Sulthonul Auliya' Syaikh Abul Hasan Asy Syadzili ra adalah seorang yang dianugerahi karomah yang sangat banyak, tidak ada yang bisa menghitung karomahnya kecuali Allah SWT. Dan sebagian dari karomah beliau antara lain adalah :

  1. Allah SWt menganugerahkan kepada beliau kunci seluruh Asma-Asma, sehingga seandainya seluruh manusia dan jin menjadi penulis beliau (untuk menulis ilmu-ilmu beliau) mereka akan lelah dan letih, sedangkan ilmu beliau belum habis.
  2. Beliau adalah sangat terpuji akhlaqnya, sifat mudah menolong dan kedermawanannya dari sejak usia anak-anak sampai ketika umur enam tahun telah mengenyangkan orang-orang yang kelaparan pada penduduk Negara Tunisia dengan uang yang berasal dari alam ghoib (uang pemberian Allah secara langsung kepada beliau.
  3. Beliau didatangi Nabiyulloh Khidir as untuk menetapkan “wilayatul adzimah” kepada beliau (menjadi seorang wali yang mempunyai kedudukan tinggi) ketika beliau baru berusia enam tahun.
  4. Beliau bisa mengetahui batin isi hati manusia
  5. Beliau pernah berbicara dengan malaikat dihadapan murid-muridnya
  6. Beliau menjaga murid-muridnya meskipun di tempat yang jauh
  7. Beliau mampu memperlihatkan/menampakkan ka’bah dari negara Mesir
  8. Beliau tidak pernah putus melihat/menjumpai Lailatul Qodar semenjak usia baligh hingga wafatnya beliau.

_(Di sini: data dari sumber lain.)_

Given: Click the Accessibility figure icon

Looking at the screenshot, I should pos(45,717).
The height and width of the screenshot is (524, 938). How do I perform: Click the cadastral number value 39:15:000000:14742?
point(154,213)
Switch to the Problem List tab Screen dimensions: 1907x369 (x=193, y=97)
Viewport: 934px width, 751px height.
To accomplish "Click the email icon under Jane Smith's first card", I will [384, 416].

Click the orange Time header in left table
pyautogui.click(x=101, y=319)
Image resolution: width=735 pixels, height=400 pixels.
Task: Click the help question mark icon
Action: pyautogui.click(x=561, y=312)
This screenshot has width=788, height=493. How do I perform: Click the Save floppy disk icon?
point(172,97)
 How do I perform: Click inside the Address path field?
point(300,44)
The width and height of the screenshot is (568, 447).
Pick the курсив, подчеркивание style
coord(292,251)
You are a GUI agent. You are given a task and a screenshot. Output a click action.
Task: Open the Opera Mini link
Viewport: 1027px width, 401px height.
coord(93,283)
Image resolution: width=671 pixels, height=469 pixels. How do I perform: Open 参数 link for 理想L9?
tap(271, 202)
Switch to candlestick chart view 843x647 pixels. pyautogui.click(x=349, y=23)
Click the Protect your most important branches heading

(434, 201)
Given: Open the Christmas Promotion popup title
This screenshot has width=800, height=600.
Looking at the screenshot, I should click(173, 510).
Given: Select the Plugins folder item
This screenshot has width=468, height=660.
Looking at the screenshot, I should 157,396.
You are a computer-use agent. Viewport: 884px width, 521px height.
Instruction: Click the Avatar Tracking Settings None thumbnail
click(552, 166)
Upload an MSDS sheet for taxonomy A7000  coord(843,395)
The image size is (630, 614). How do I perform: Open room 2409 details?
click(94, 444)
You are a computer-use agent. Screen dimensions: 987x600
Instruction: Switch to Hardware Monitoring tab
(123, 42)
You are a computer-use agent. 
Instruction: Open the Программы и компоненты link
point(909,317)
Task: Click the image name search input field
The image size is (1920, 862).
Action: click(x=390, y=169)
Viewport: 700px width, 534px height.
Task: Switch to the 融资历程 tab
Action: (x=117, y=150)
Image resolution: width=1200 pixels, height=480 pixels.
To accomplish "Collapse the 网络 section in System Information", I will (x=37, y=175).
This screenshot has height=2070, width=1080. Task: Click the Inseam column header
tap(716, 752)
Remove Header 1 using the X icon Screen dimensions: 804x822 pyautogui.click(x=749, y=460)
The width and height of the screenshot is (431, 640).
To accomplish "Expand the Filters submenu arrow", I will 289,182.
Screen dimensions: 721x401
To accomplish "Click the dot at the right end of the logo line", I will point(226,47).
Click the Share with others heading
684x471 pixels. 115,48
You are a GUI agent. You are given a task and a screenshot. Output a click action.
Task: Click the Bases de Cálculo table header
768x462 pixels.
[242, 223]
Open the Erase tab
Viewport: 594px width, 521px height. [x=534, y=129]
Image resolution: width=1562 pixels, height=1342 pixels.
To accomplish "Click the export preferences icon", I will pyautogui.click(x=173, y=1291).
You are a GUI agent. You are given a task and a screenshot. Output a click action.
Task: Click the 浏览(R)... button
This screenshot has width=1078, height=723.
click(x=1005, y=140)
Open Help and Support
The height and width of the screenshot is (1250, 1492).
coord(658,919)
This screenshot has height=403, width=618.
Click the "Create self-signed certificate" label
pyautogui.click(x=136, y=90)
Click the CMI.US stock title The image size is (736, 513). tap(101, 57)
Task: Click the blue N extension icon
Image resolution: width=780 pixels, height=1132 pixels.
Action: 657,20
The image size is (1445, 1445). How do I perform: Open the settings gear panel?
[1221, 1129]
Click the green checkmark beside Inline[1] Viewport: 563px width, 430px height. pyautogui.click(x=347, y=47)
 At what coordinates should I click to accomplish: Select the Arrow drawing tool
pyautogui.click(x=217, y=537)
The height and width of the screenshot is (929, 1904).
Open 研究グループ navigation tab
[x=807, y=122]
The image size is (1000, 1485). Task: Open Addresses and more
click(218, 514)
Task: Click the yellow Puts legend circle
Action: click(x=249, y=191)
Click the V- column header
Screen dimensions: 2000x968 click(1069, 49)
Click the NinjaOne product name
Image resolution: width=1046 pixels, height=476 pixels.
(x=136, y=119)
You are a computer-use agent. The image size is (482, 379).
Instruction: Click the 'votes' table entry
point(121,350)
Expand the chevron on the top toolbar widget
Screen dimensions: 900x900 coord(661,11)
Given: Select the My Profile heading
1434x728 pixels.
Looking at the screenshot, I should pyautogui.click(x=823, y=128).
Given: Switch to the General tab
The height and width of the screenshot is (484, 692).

Sehingga beliau berkata : Apabila Awal Puasa ramadhan jatuh pada hari Ahad maka Lailatul Qodarnya jatuh pada malam 29, Awal Puasa pada hari Senin Lailatul Qodarnya malam 21, Awal puasa pada hari Selasa Lailatul Qodarnya malam 27, Awal puasa pada hari Rabu Lailatul Qodarnya malam 19, awal puasa pada hari Kamis Lailatul Qodarnya malam 25, awal puasa pada hari jum’at maka Lailatul Qodarnya pada malam 17, sedangkan bila awal puasa pada hari Sabtu maka Lailatul Qodarnya jatuh pada malam 23.
  9. Barang siapa yang meninggal dan dikubur sama dengan hari meninggal dan dikuburkannya beliau, maka Allah akan mengampuni seluruh dosanya
  10. Doa Beliau Mustajabah (dikabulkan oleh Allah SWT)
  11. Beliau tidak pernah terhalang sekejap mata pandangannya dari Rasulullah saw selama 40 tahun (artinya beliau selalu berjumpa dengan Rasulullah selama 40 tahun)
  12. Beliau dibukakan (oleh Allah) bisa melihat lembaran buku murid-murid yang masuk kedalam thoriqohnya, padahal lebar bukunya tersebut berukuran sejauh mata memandang. Hal ini berlaku bagi orang yang langsung baiat kepada beliau dan juga bagi orang sesudah masa beliau sampai dengan akhir zaman. Dan seluruh murid-muridnya (pengikut thoriqohnya) diberi karunia bebas dari neraka. Syaikh Abul Hasan Asy Syadzili ra sungguh telah digembirakan diberi karunia, barang siapa yang melihat beliau dengan rasa cinta dan rasa hormat tidak akan mendapatkan celaka.
  13. Beliau menjadi sebab keselamatan murid-muridnya/pengikutnya (akan memberikan syafaat di akhirat)
  14. Beliau berdo’a kepada Allah SWT, agar menjadikan tiap-tiap wali Qutub sesudah beliau sampai akhir zaman diambil dari golongan thoriqohnya. Dan Allah telah mengabulkan Do’a beliau tersebut. Maka dari itu wali Qutub sesudah masa beliau sampai akhir zaman diambil dari golongan pengikut beliau.
  15. Syaikh Abul Abbas Al Mursi ra berkata : “Apabila Allah SWT menurunkan bala/bencana yang bersifat umum maka pengikut thoriqoh syadziliyah akan selamat dari bencana tersebut sebab karomah syaikh Abul Hasan Asy Syadzili ra".
  16. Syaikh Syamsudin Al-Hanafi ra mengatakan bahwa pengikut thoriqoh syadziliyah dikaruniai kemulyaan tiga macam yang tidak diberikan pada golongan thoriqoh yang lainnya :
    a. Pengikut thoriqoh Syadziliyah telah dipilih di lauhil mahfudz
    b. Pengikut thgoriqoh syadziliyah apabila jadzab/majdub akan cepat kembali seperti sedia kala.
    c. Seluruh Wali Qutub yang diangkat sesudah masa syaikh Abul Hasan Asy Syadzili ra akan diambil dari golongan ahli thoriqoh Sadziliyah.
  17. Apabila beliau mengasuh/mengajar murid-muridnya sebentar saja, sudah akan terbuka hijab.
  18. Rasulullah saw memberikan izin bagi orang yang berdo’a Kepada Allah SWT dengan bertawasul kepada Syaikh Abul Hasan Asy Syadzili.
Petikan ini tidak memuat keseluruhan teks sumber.